In più di un punto il piccolo uditorio sembra aver condiviso uno stato di attenzione profonda. Il braccio dell’uomo davanti a noi, raggiungendo – per caso o no – la schiena di chi gli sedeva due posti più in là, l’ha fatta sobbalzare di un brivido isterico, tra paura, eccitazione e ritorno alla veglia.

Al di là dei messaggi di superficie, il senso profondo di questa opera che sa di testamento (e del cui «ermetismo» lo stesso Sambati, tornate le luci in sala, si scuserà con il pubblico) sta nella presenza dello spettatore, nel semplice suo stare: una dimensione totalmente altra e resa fruibile dal pregio della breve durata trascina l’esserci dentro una necessità, un raccoglimento, una sorta di ipnosi. Allora eccola la nuova faccia di un’arte che – nonostante tutto – sta comunicando.

Il Teatroinscatola è una realtà fieramente indipendente che ci tiene a sottolineare lo statuto di luogo solo ed esclusivamente dedicato alla ricerca scenica, senza trattative con l’intrattenimento puro o con l’enogastronomia – il riferimento alla vendita di cibo e bevande utilizzata in altri luoghi indipendenti è tutt’altro che casuale. Se da un lato si apprezza questa condotta purista, che si permette anche il lusso di esperimenti arditi come quello di Sambati e Arcalòh, viene comunque da sottolineare l’importanza di costruire con il pubblico un tessuto di contatto il più vicino e aperto possibile, di trovare i modi e i mezzi per dare forma – pur nell’assenza di compromessi – a una costanza nell’offerta e al richiamo necessario che essa deve rappresentare per la comunità teatrale. In modo da poter lanciare, dentro le pareti della scatola, qualsiasi scommessa artistica, liberando i suoi risultati dalla gabbia di un’operazione troppo marginale.

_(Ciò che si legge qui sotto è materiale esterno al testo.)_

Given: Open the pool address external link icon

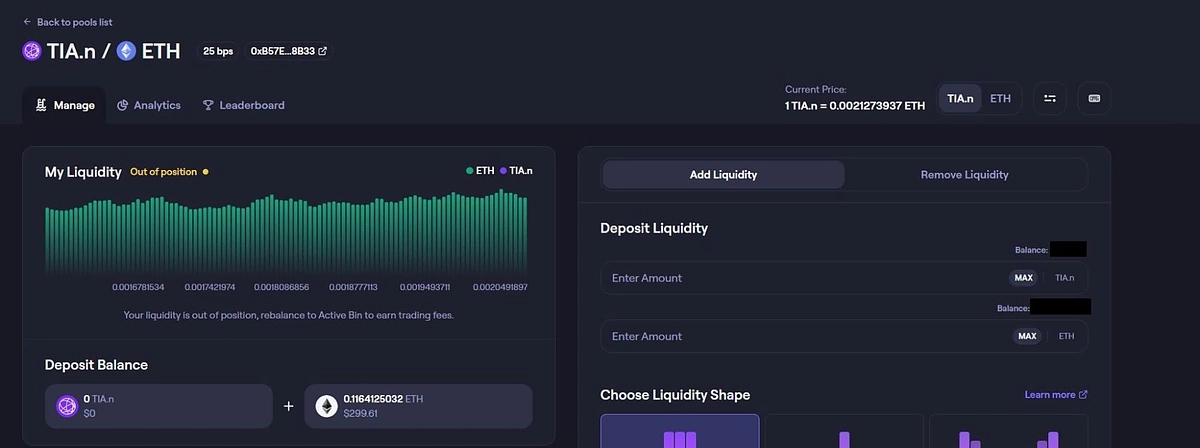Looking at the screenshot, I should 322,51.
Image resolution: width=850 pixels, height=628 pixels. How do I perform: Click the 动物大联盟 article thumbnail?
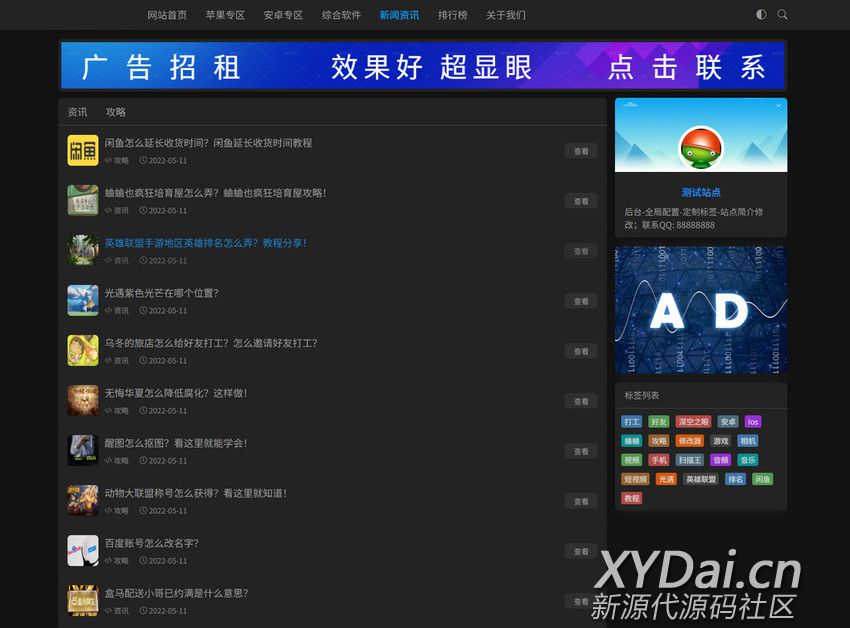[x=82, y=501]
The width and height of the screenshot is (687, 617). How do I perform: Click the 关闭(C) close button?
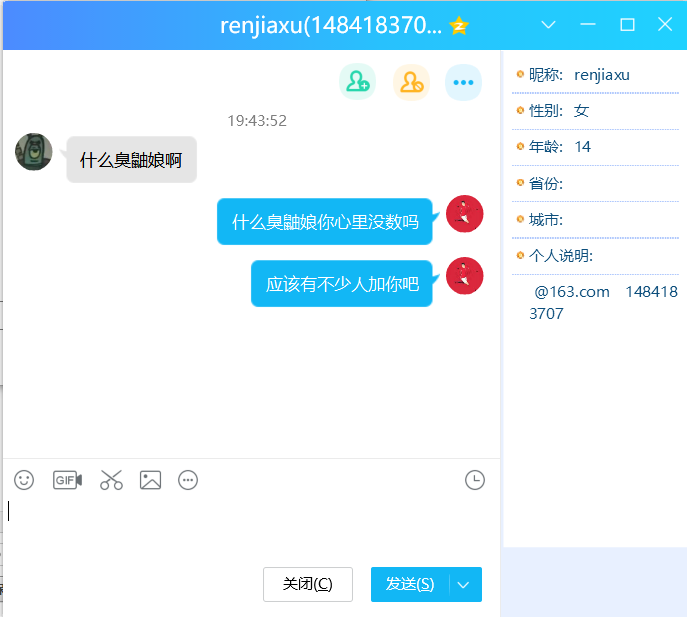click(x=307, y=585)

Esitazioni era una prova che, senza per forza assegnare a un’opera il compito di dettare un significato, si può di certo immaginare che l’orizzonte di comunicazione dell’arte si limiti all’esternazione dei propri processi profondi. A patto che gli spazi dell’arte si impegnino in un movimento di raccolta e di inclusione che assegni al pubblico l’opportunità di entrare in contatto con quei processi.